A distracted walk with Technical Analysis
In the last blog post I wrote about random walks modeled with a Brownian motion, and then criticized the typical use of this model in finance, where we find it with a fixed drift term. A fixed drift term is too much of a simplification I argue, and propose that we should rather be open to incorporate a time dependent drift term.
In this post I’ll look at technical analysis and how it relates to our random walk. Technical analysis tends to get slaughtered quickly in the context of an overly simplified Brownian motion modeled reality. Let’s see if that holds with a time dependent drift..

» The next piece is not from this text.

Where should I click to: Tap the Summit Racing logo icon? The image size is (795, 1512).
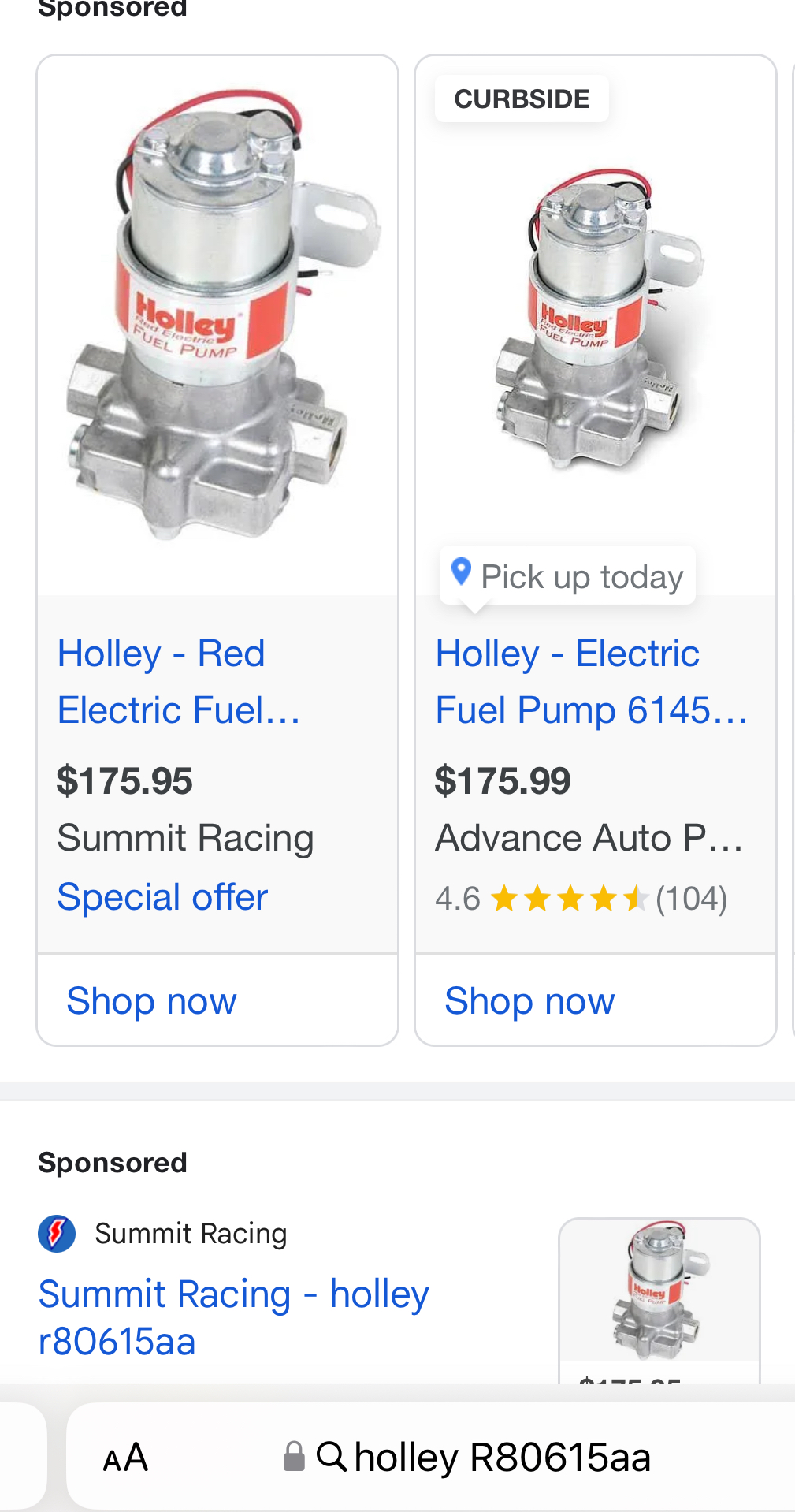57,1234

There’s something called a rational investor, or homo economicus, in the academic world of finance. This is a mythical creature that no one’s ever meet, but the rational investor is critical for our simplification of the real world. Without homo economicus, it breaks down.
So let’s look at some of the characteristics of homo economicus:
- Consistently rational
- Narrowly self-interested
- Optimal approach
Within such a framework we would define the drift term in our Brownian motion as always being positive. Because, if it was negative, no rational investor with an optimal approach and his or her self-interest intact, would ever invest in such an asset.
So how can the stock market ever go down, if this is the case? Well, that’s simply down to the fact of our error term, which is normally distributed. A quick recap from the last post, and we can define an asset’s price movement like having a constant drift of 10% with a volatility of 20%. Isolating on the pure drift, removing the error term, and we find an ever increasing asset price.
Even if you’d say a fixed drift is too simplistic, you’d still never let it go negative. Because that speaks against the fundamental concepts that it is built upon.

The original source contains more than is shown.